◆ **Document text**:
---
Operational implication

Use ETSI assessment results as assurance evidence only. Escalate legal, CE-marking, harmonised-standard, notified-body, or market-surveillance questions to RED-specific source review.

Comparison row 8

Overlap and reuse

ETSI EN 303 645

ETSI overlap exists at the control and evidence level: a well-scoped ETSI assessment can show implemented cybersecurity measures for the consumer IoT product.

RED Cybersecurity Delegated Act

RED overlap exists only after a RED requirement has been mapped to the same product facts and evidence. If the RED source or harmonised-standard position is unknown, mark the row as a gap.

Operational implication

Reuse evidence by reference, not by renaming. Keep the ETSI result, RED requirement, common product facts, and remaining RED gaps visible in the same row.

Comparison row 9

Practical decision rule

ETSI EN 303 645

Use ETSI EN 303 645 as the controlling source when the decision is about consumer IoT baseline controls, ICS/IXIT content, assessment evidence, or support for a product-security claim.

RED Cybersecurity Delegated Act

Use RED sources as the controlling source when the decision is about radio-equipment scope, delegated cybersecurity applicability, conformity assessment, CE technical documentation, or market access.

Operational implication

The safest comparison output is a bridge table: ETSI evidence accepted, RED source checked, RED gap remaining, and owner assigned.

Practical decision rule

How to choose the controlling source

  • Choose ETSI EN 303 645 when the question is whether a consumer IoT control is implemented, documented, tested, or supported in the ICS/IXIT evidence.
---
◆ **Information given**:
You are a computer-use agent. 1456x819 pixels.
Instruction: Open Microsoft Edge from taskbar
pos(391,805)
---
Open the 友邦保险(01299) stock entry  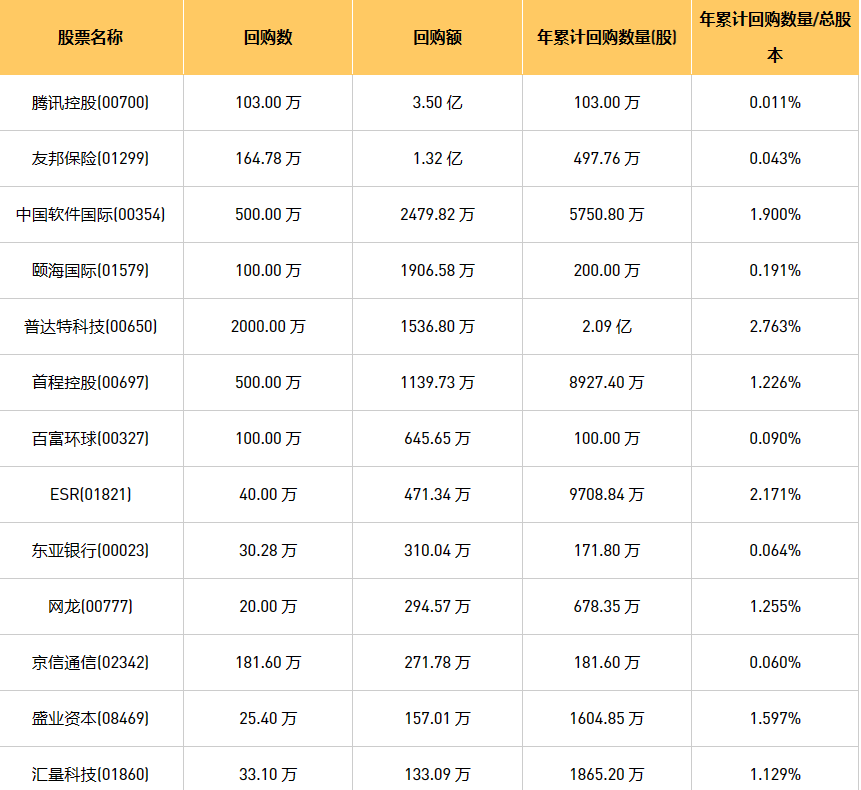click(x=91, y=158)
---
◆ **Stated task**: Continue the comparison of ETSI EN 303 645 and the RED Cybersecurity Delegated Act from its last sentence.

◆ **Task result**:
  • Choose RED when the question is whether radio equipment meets EU delegated cybersecurity, conformity-assessment, CE-file, or market-access requirements.
  • Use both only through a bridge table that keeps ETSI control evidence and RED legal conclusions separate.
Section 1

What ETSI EN 303 645 can and cannot answer

ETSI EN 303 645 is a consumer IoT cybersecurity baseline. It is written for network-connected consumer IoT devices and their interactions with associated services, while associated services themselves are outside the standard's scope.

That makes it useful for product-security evidence: passwords, vulnerability reporting, secure updates, secure storage of sensitive security parameters, secure communication, attack-surface minimization, software integrity, personal-data security, resilience, telemetry review, user-data deletion, installation and maintenance usability, input validation, and data-protection transparency. It does not, by itself, decide whether a product is radio equipment, whether RED Article 3(3) is triggered, or which CE conformity-assessment route applies.

  • Use ETSI EN 303 645 when the question is about consumer IoT security controls and implementation evidence.
  • Use a separate RED source analysis when the question is about EU radio-equipment scope, legal obligations, CE marking, or market-surveillance expectations.
  • Treat any ETSI-to-RED reuse as supporting evidence until a RED-specific source confirms the same scope, requirement, and conformity route.
Section 2

Evidence boundary for a comparison

Start the ETSI side with the consumer IoT product boundary: the device, firmware, network interfaces, user interfaces, update mechanism, telemetry, personal-data processing, user-data deletion functions, user instructions, and the interactions with associated services that are necessary to provide the product's intended functionality.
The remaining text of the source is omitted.